Below are some records. Print exactly the lines between the one holding "Click the Світлана participant tile" and the one holding "You are a GUI", inclusive, and nothing else.

(LISTED ENTRIES Opens)

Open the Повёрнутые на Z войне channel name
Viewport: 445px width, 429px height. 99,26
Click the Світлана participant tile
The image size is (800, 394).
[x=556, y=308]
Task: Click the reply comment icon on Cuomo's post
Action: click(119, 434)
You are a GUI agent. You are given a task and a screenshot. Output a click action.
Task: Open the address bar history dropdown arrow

(LISTED ENTRIES Closes)
(LISTED ENTRIES Opens)

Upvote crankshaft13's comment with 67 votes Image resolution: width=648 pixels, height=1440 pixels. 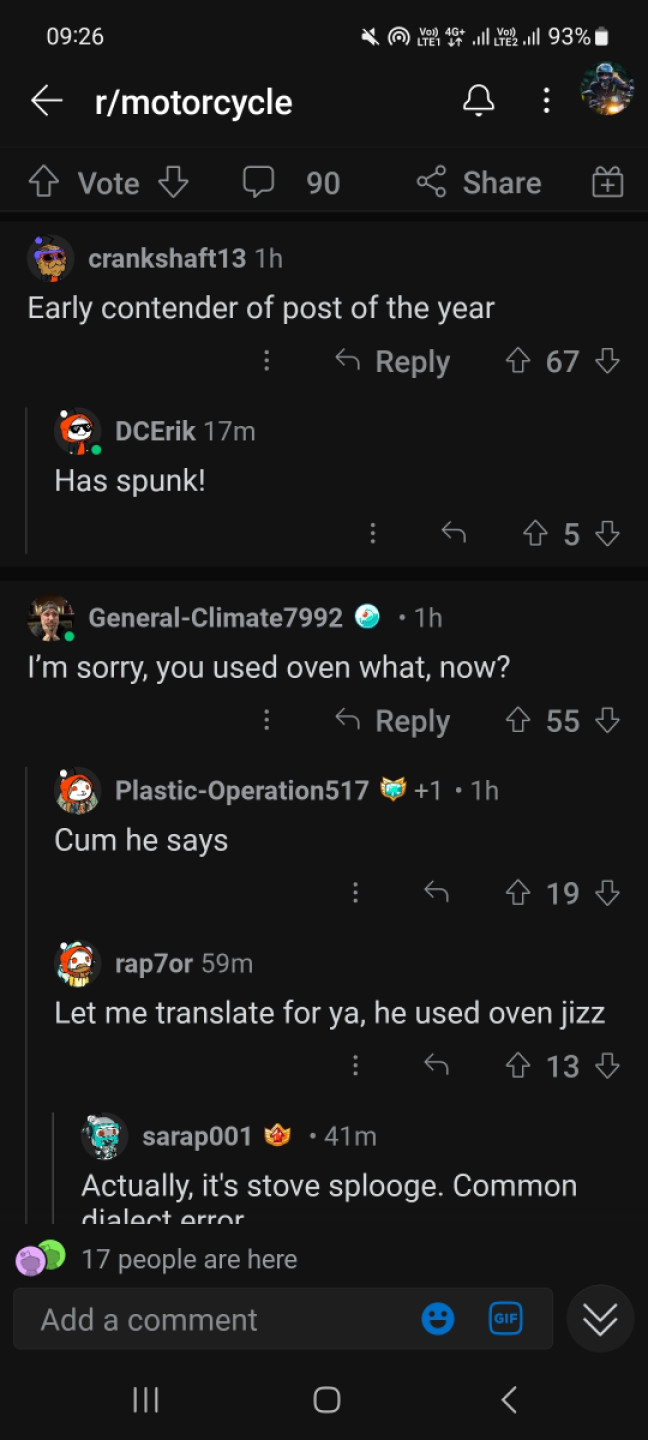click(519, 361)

(LISTED ENTRIES Closes)

EXERCISE SOLUTION —
Click the Світлана participant tile
The image size is (800, 394).
[x=556, y=308]
Task: Click the reply comment icon on Cuomo's post
Action: click(119, 434)
You are a GUI agent. You are given a task and a screenshot. Output a click action.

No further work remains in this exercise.